STATED GOAL:
Render the text lines of the items below as a JSON list of strings, one string per line. Skip blank lines and leave out the pictures.

[Start of INPUT MATERIAL]

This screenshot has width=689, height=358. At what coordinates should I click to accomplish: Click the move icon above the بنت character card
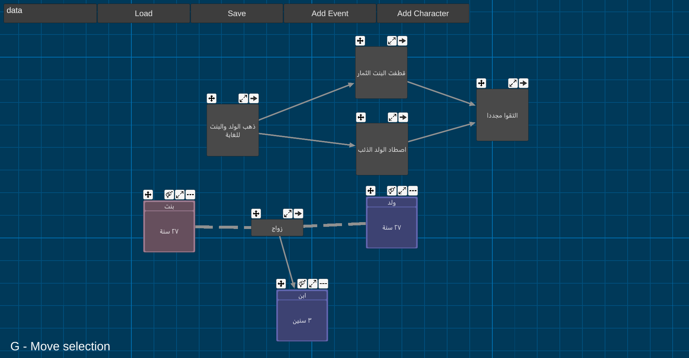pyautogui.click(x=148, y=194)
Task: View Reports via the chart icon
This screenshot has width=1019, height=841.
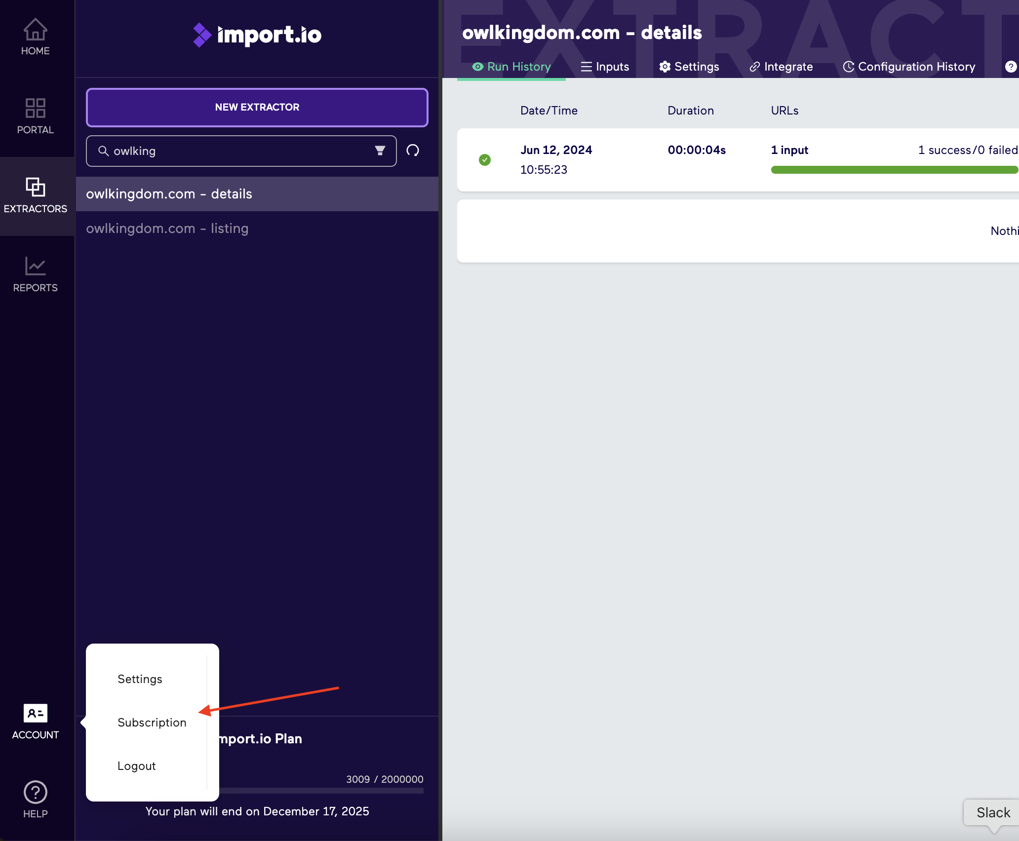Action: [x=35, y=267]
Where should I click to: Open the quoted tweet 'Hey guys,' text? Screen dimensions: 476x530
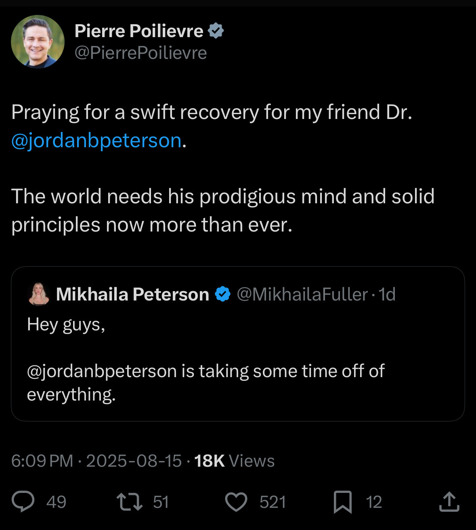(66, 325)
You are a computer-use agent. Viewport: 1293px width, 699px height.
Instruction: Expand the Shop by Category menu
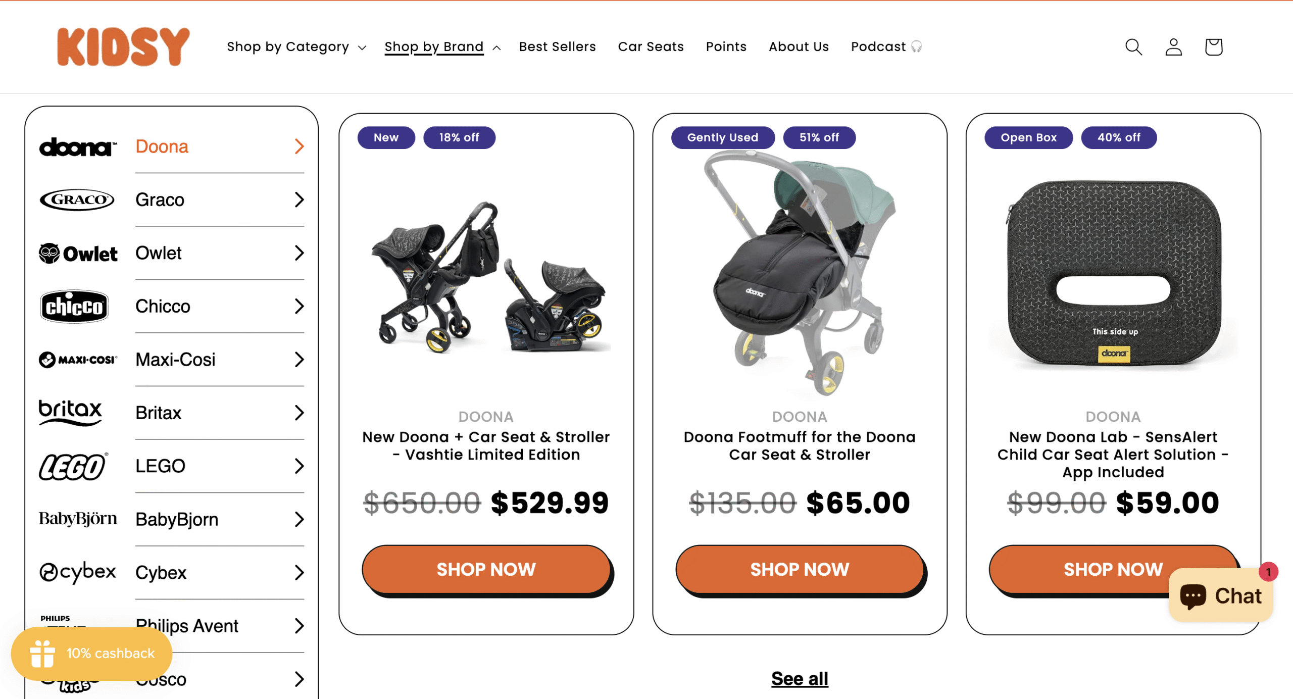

[End of INPUT MATERIAL]

TASK SOLUTION:
[
  "This screenshot has width=689, height=358. At what coordinates should I click to accomplish: Click the move icon above the بنت character card",
  "pyautogui.click(x=148, y=194)",
  "Task: View Reports via the chart icon",
  "This screenshot has width=1019, height=841.",
  "Action: [x=35, y=267]",
  "Where should I click to: Open the quoted tweet 'Hey guys,' text? Screen dimensions: 476x530",
  "(66, 325)",
  "You are a computer-use agent. Viewport: 1293px width, 699px height.",
  "Instruction: Expand the Shop by Category menu"
]